There is evidence from in vitro and in vivo studies that
homocysteine induces neuronal damage and cell loss by both excitotoxicity and different apoptotic processes. Clinical evidence suggest a strong relationship between higher plasma
homocysteine levels and brain
atrophy in healthy elderly subjects as well as in elderly at risk of and with
Alzheimer's disease. Chronic
alcoholism leads to elevated plasma
homocysteine levels, as shown by clinical investigations and animal experiments. In addition, an association between brain
atrophy and increased levels of
homocysteine in chronic
alcoholism was shown. This may have important implications for the pathogenesis of
alcoholism-associated brain
atrophy. Furthermore, taking into account that high plasma
homocysteine levels are helpful in the prediction of
alcohol withdrawal seizures, early anticonvulsive
therapy could prevent this severe complication.
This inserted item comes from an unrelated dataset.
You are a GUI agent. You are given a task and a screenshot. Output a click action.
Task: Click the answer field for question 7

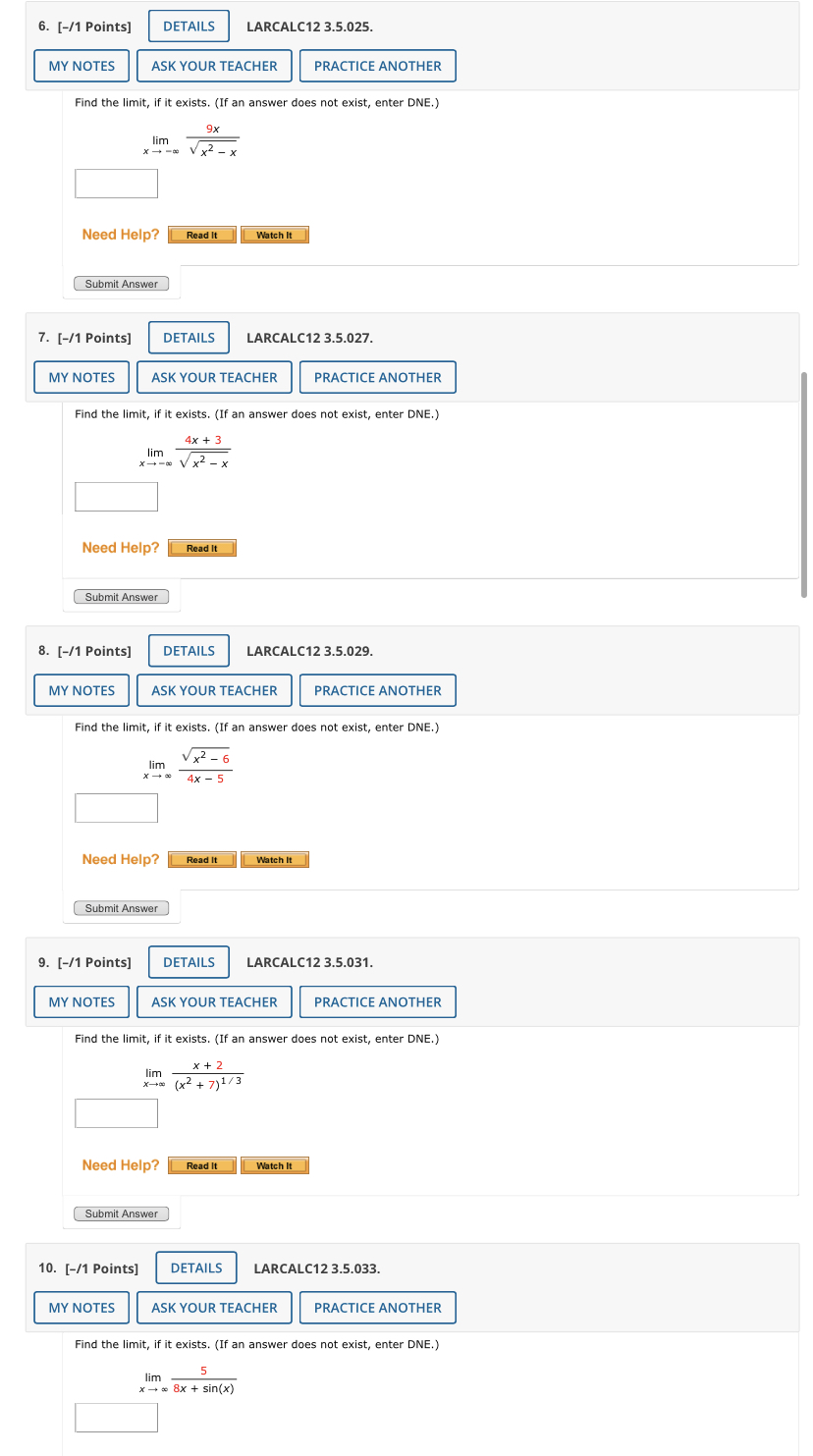[116, 496]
Homocysteine plays a role in a shared biochemical cascade involving overstimulation of
N-methyl-D-aspartate (
NMDA) receptors, oxidative stress, activation of
caspases, DNA damage, endoplasmic reticulum and
mitochondrial dysfunction. These mechanisms are believed to be important in the pathogenesis of both excitotoxicity and apoptotic neurotoxicity. Prospective intervention studies may show whether the incidence of complications of alcohol withdrawal or
alcoholism-associated disorders can be reduced by therapeutic measures with early lowering of elevated
homocysteine levels (e.g.
folate administration). The most important pathophysiological and pathobiochemical features of glutamatergic neurotransmission and of
ethanol-induced hyperhomocysteinaemia are reviewed in relation to their excitotoxic and apoptotic potential.